RECORDS FOR THE TASK:
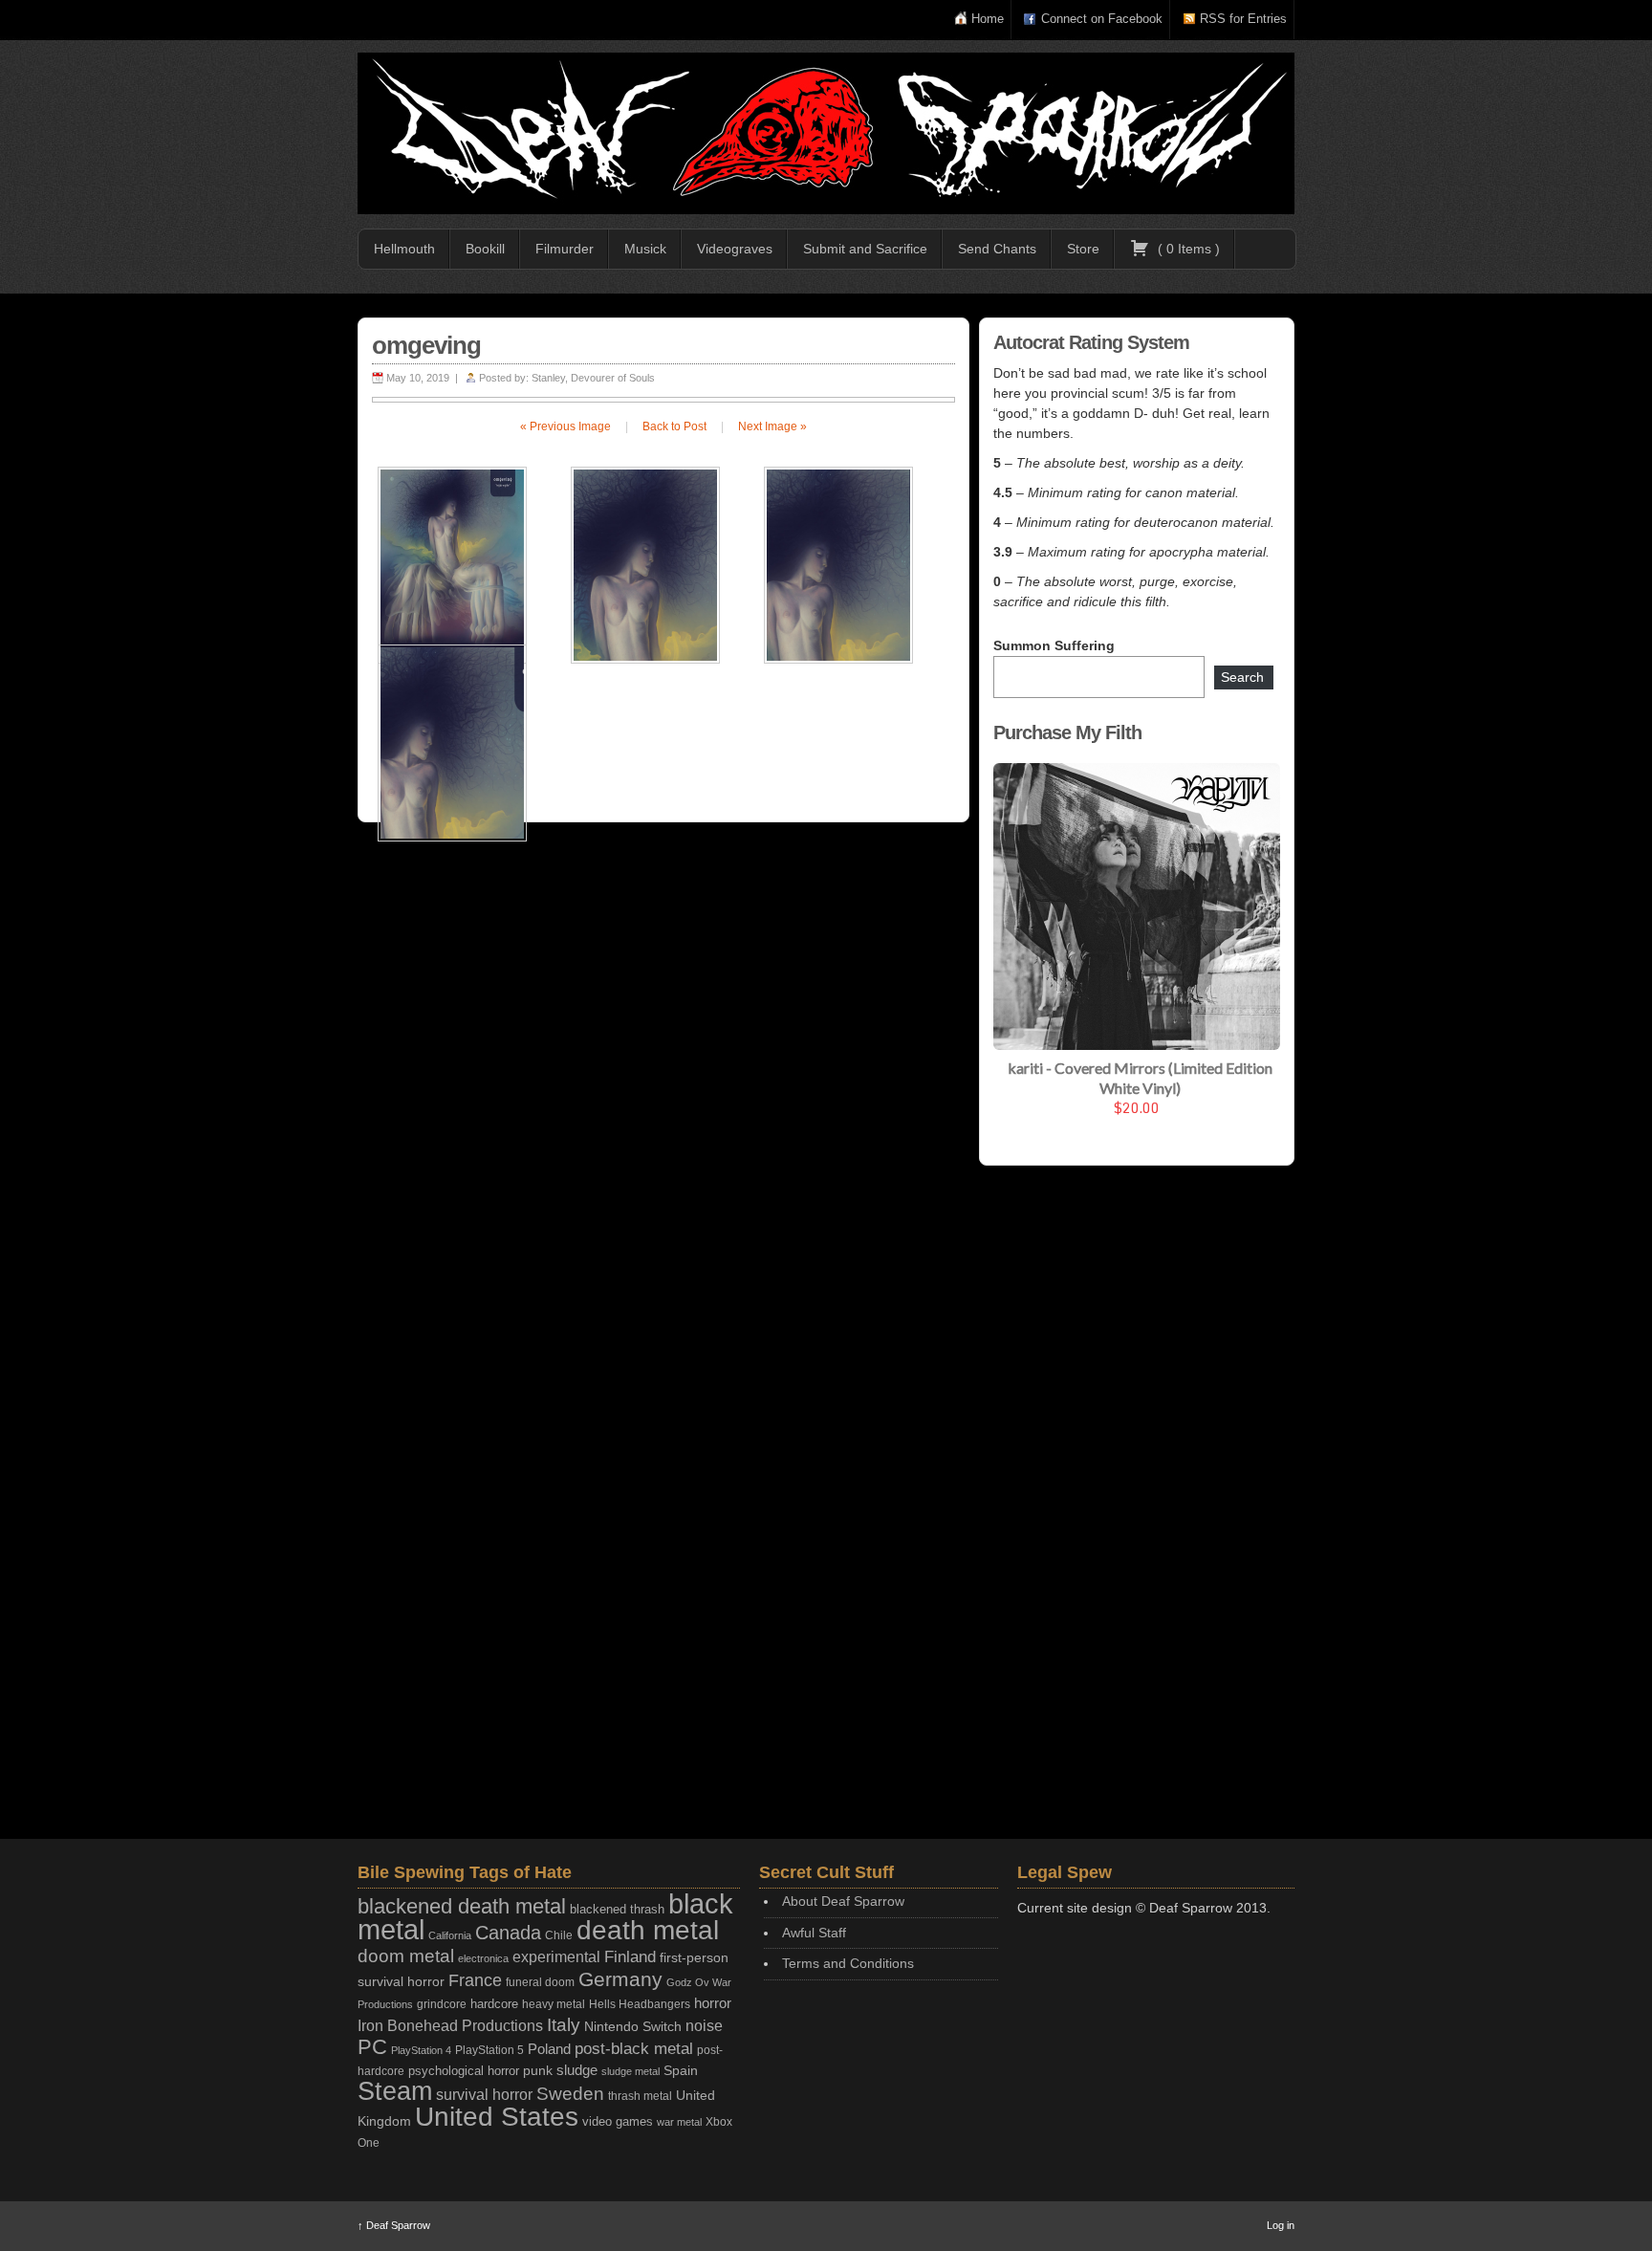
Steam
--
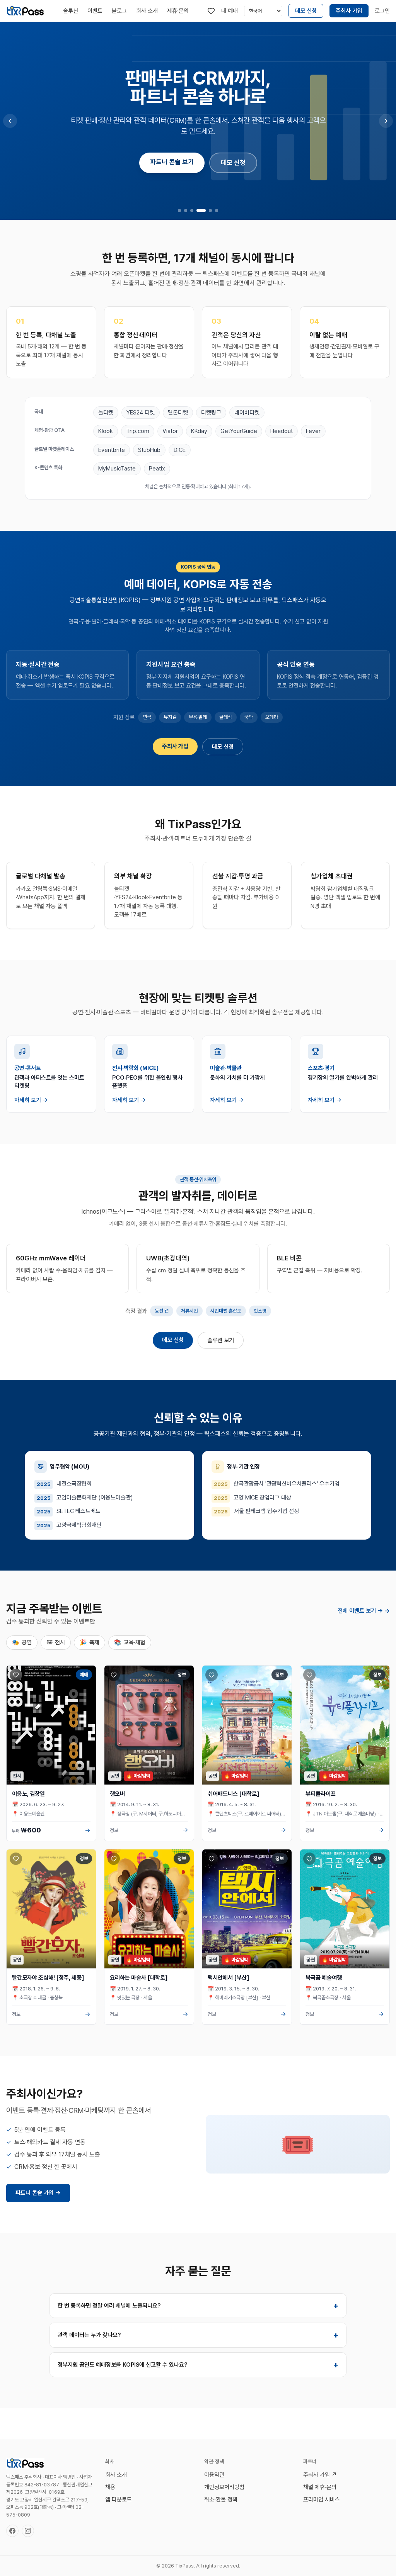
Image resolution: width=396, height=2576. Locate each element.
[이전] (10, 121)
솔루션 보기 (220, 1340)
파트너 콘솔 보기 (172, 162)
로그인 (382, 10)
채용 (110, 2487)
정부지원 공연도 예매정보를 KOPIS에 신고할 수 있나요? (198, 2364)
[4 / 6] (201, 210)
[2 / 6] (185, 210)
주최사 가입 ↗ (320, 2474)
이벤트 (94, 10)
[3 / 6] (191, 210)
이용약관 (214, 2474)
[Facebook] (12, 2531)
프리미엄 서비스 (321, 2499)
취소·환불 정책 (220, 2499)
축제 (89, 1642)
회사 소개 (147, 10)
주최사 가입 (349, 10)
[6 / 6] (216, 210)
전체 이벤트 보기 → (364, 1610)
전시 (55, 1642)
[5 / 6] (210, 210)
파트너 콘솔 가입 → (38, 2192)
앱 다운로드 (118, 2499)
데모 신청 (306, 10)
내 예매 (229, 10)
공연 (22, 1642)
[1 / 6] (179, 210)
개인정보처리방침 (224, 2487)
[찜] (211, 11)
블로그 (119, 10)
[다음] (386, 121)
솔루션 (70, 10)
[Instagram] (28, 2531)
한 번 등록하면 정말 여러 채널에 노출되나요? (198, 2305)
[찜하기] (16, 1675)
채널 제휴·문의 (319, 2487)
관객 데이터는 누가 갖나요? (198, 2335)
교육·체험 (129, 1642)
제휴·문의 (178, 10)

WHAT TO DO: All lines above from the one containing "채용 (110, 2487)" to the one containing "축제 (89, 1642)" must be repeated exactly, both lines included, and no others.

SOLUTION BELOW:
채용 (110, 2487)
정부지원 공연도 예매정보를 KOPIS에 신고할 수 있나요? (198, 2364)
[4 / 6] (201, 210)
[2 / 6] (185, 210)
주최사 가입 ↗ (320, 2474)
이벤트 (94, 10)
[3 / 6] (191, 210)
이용약관 (214, 2474)
[Facebook] (12, 2531)
프리미엄 서비스 (321, 2499)
취소·환불 정책 (220, 2499)
축제 (89, 1642)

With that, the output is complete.